### YOUR ASSIGNMENT
Scan the records for the string "agent", then copy each line that has it.
-- GIVEN RECORDS follows --
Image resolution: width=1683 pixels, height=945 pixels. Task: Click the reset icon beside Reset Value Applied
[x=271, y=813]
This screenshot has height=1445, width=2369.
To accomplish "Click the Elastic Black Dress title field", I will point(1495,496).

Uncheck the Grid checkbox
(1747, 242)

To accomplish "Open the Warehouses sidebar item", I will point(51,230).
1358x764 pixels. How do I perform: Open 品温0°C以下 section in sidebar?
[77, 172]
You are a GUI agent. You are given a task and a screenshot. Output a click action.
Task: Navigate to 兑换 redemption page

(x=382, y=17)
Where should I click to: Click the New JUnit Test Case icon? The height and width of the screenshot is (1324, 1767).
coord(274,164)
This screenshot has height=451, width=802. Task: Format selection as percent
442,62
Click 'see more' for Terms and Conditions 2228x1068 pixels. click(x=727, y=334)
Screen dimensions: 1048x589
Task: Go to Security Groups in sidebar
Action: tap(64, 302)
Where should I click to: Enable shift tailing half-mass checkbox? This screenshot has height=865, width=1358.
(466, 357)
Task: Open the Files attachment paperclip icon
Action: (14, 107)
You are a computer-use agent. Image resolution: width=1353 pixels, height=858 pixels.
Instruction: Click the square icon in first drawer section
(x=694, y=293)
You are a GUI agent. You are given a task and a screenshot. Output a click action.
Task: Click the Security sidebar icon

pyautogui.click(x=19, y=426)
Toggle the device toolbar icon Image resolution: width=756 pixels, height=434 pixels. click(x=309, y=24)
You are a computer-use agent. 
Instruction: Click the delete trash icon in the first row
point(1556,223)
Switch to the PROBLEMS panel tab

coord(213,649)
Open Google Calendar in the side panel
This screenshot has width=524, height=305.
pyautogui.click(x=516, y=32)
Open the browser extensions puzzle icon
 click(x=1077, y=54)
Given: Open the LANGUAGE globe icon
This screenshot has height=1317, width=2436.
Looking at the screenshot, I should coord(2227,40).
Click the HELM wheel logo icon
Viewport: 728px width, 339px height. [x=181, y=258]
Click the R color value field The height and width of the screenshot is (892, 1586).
-- GIVEN RECORDS concluded --
### RESPONSE
You are a GUI agent. You are given a task and a screenshot. Output a click action.
You are a computer-use agent. Image resolution: width=1353 pixels, height=858 pixels.
You are a GUI agent. You are given a task and a screenshot. Output a click action.
You are a computer-use agent. 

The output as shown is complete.